--- Material for this task Enclosed Below ---

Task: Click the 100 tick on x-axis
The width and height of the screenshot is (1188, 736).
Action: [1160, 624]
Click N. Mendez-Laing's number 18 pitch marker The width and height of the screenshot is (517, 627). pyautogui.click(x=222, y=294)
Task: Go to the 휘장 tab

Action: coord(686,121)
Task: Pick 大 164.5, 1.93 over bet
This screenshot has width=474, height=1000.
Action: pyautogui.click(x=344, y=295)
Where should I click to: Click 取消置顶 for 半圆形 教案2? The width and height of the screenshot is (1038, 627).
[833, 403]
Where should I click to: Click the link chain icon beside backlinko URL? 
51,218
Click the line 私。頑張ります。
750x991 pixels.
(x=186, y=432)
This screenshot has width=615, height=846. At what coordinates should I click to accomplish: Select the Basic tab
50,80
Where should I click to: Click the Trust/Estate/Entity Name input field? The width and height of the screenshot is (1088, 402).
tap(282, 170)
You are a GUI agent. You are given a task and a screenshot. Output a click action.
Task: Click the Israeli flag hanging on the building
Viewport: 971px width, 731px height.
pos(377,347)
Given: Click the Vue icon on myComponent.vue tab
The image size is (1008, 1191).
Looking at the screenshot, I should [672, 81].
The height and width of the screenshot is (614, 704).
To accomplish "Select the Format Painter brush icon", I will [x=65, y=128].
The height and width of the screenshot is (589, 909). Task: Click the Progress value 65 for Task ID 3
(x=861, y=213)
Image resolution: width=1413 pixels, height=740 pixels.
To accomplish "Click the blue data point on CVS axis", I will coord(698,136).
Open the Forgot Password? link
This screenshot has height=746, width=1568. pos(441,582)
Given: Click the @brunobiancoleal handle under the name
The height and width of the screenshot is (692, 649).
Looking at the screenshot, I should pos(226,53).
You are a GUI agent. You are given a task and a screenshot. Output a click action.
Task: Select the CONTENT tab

--- End of Enclosed Material for this task ---

In the listing above, find each line with the word "axis" and copy it.

#### [Solved problem]
Task: Click the 100 tick on x-axis
To accomplish "Click the blue data point on CVS axis", I will coord(698,136).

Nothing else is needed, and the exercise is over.